If having five kids between the ages of seven and eleven wasn’t bad enough, once we got off the surface and to the space station, I was confronted by a sea of refugees who all had enough silver to get off the planet, but not enough to buy a farm on the colony. One of the aliens explained to me that some women were willing to become mail-order brides things had gotten so bad in some parts of the world. The alien went on to tell me I had enough trade credits left to buy two of these refugees and I almost vomited at the thought I was being asked to buy an enslaved person.
Two of the women, Russians from outside St. Petersburg, cornered me and begged me to take them to the colony. They said they would work hard on the farm and take care of the children, which was the exact right thing to say. I told the women to stay with the children while I went to the bar, had a few drinks, and thought about what they were asking me to do.

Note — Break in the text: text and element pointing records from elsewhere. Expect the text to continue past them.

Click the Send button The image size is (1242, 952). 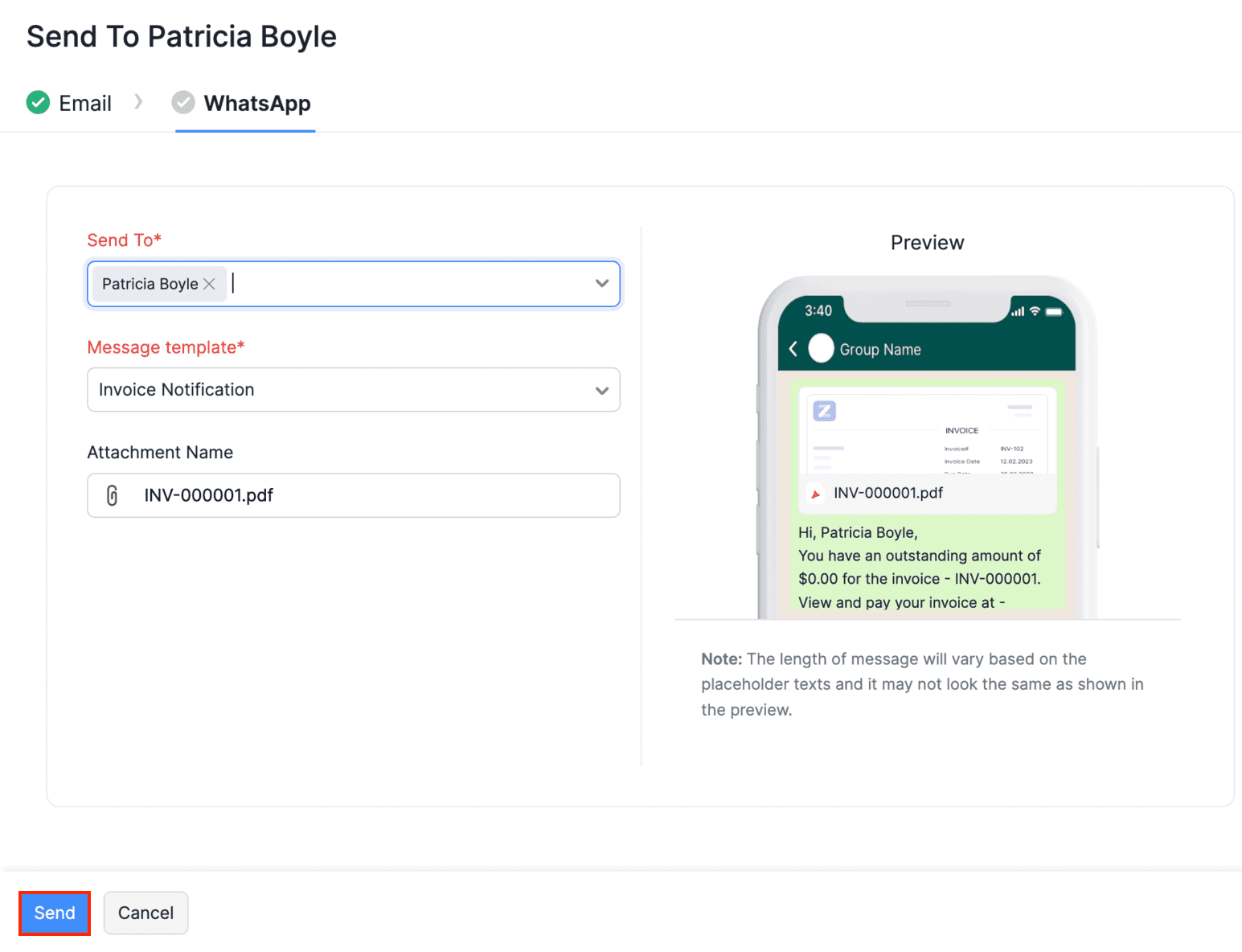pyautogui.click(x=54, y=913)
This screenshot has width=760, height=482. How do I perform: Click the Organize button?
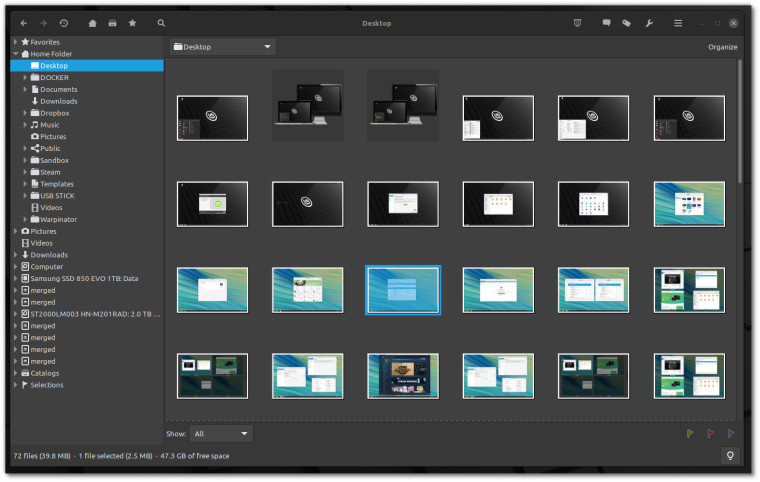point(722,47)
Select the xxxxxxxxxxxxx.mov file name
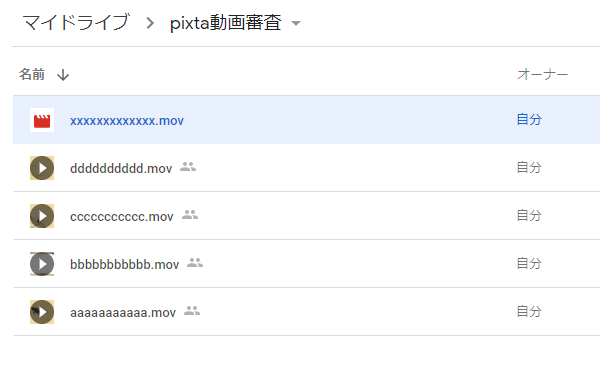Screen dimensions: 600x368 coord(127,121)
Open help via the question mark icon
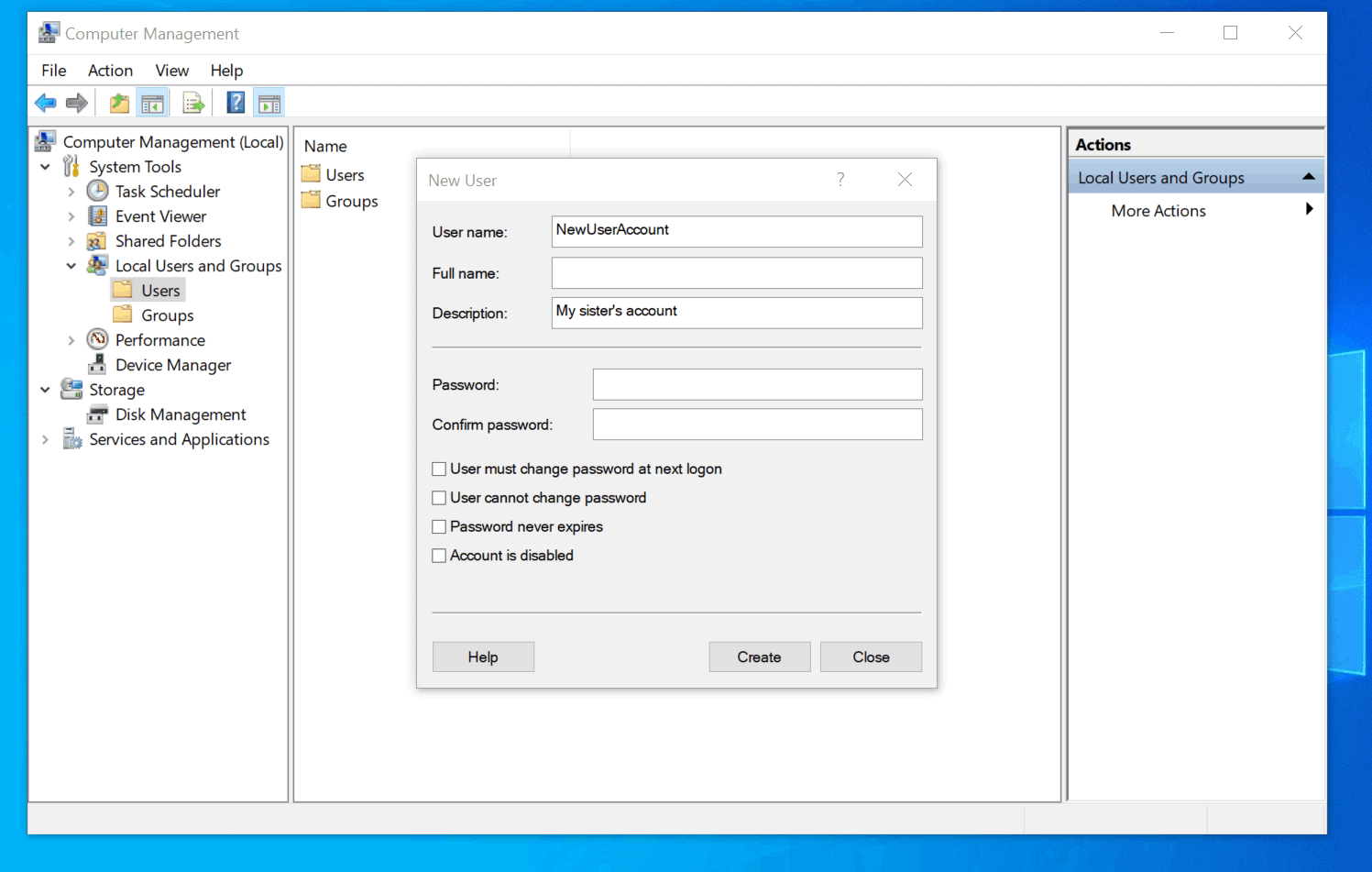 [236, 102]
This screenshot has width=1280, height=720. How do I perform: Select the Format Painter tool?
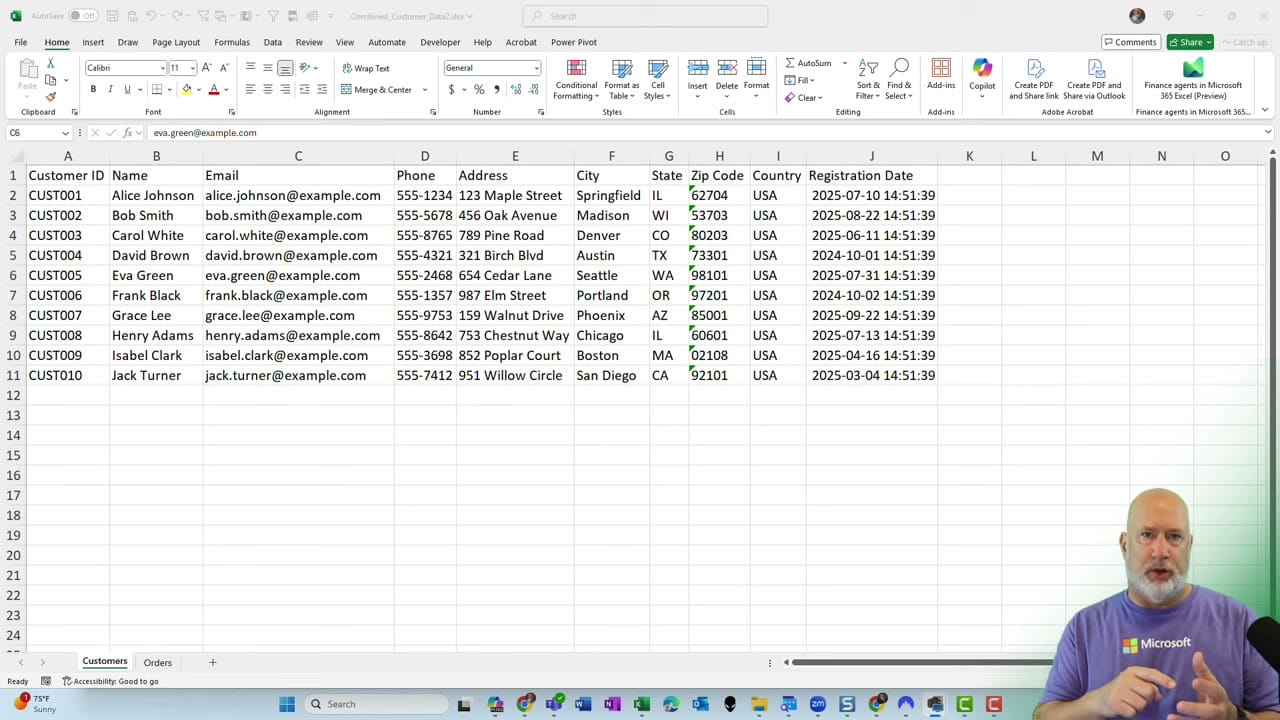[x=49, y=95]
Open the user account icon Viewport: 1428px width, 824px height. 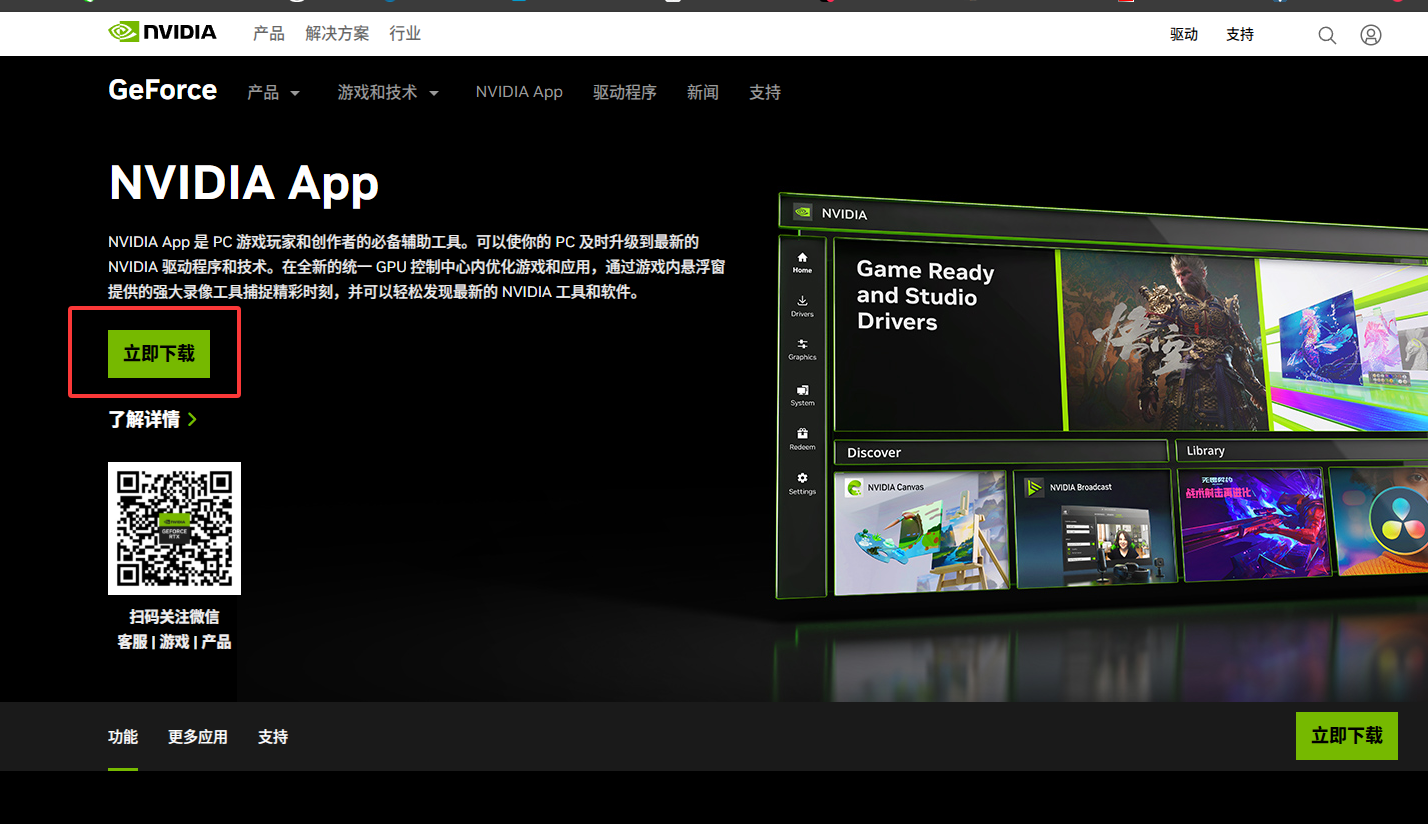tap(1371, 35)
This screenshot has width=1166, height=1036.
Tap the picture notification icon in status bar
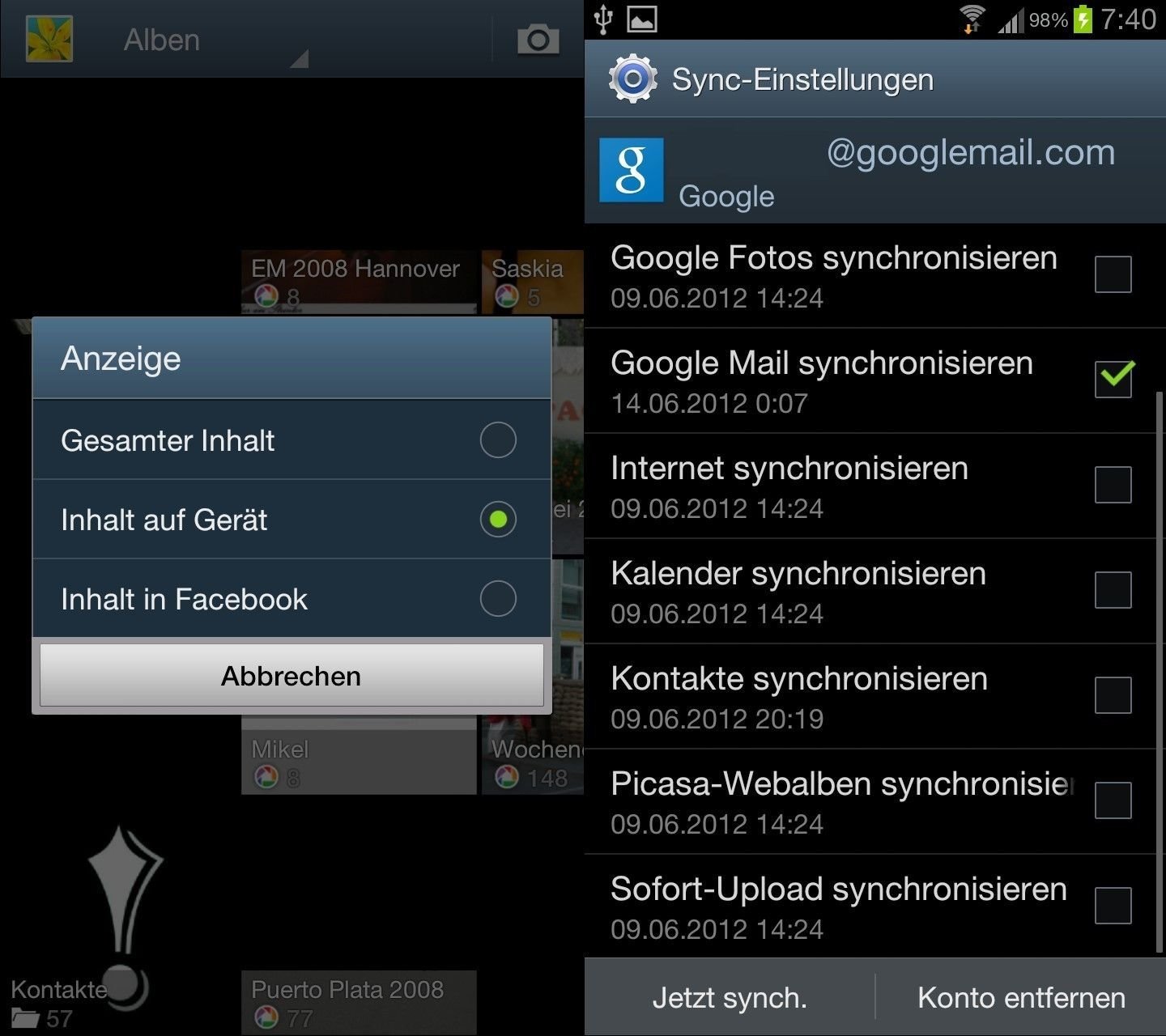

After three drinks I can back and told them that I would pay for them and take them with me if they did their share of the chores and looked after the children. They were free to come and go as they pleased and if they wanted to leave to join another farm that was their decision. The key to my decision was that these two women were perfect buffers between the children and me.
It took three weeks to make the journey from earth to the new planet and I was so thankful that I purchased two Russian mail order brides as the children were a handful for just me. As a twenty-six-year-old bachelor who had worked a small farm for the last five years alone I was not prepared for children. The trip gave me time to ease into my new norm.
When we arrived at our farm I nearly fainted at the sight of what less than four-hundred ounces of silver bought. The farm was about nine acres and highly automated with robots and food processing systems. My new home, the farmhouse, was the largest house I had ever seen and had all the technology I could imagine, more than what I could have bought from the aliens if I decided to stay on earth.
I could not believe this planet was originally a prison colony for another alien civilization. The colony had schools, event centers, social gathering buildings, and even sports complexes. How the current owners came about it I have no idea and they never explained it to us.
On the third day, I decided to take a late-night walk out to an observation tower where I could see the earth, or at least Sol the earth's star. At eleven twenty in the evening the earth could be seen in on the southern horizon for about twenty minutes before the light from Siris blocked it out. Earth wasn’t able to see us, and we never knew this planet existed before the aliens arrived, because the light from Siris blocked the planet out of view.
I never went back to earth and after all the farms had been colonized the exodus stopped. A little more than eighty thousand families had left earth and colonized this planet along with forty thousand refugees and then the transport ships stopped. We never knew if the earth's atmosphere cleared up or if the social strife stopped; no contact was ever made while I was alive.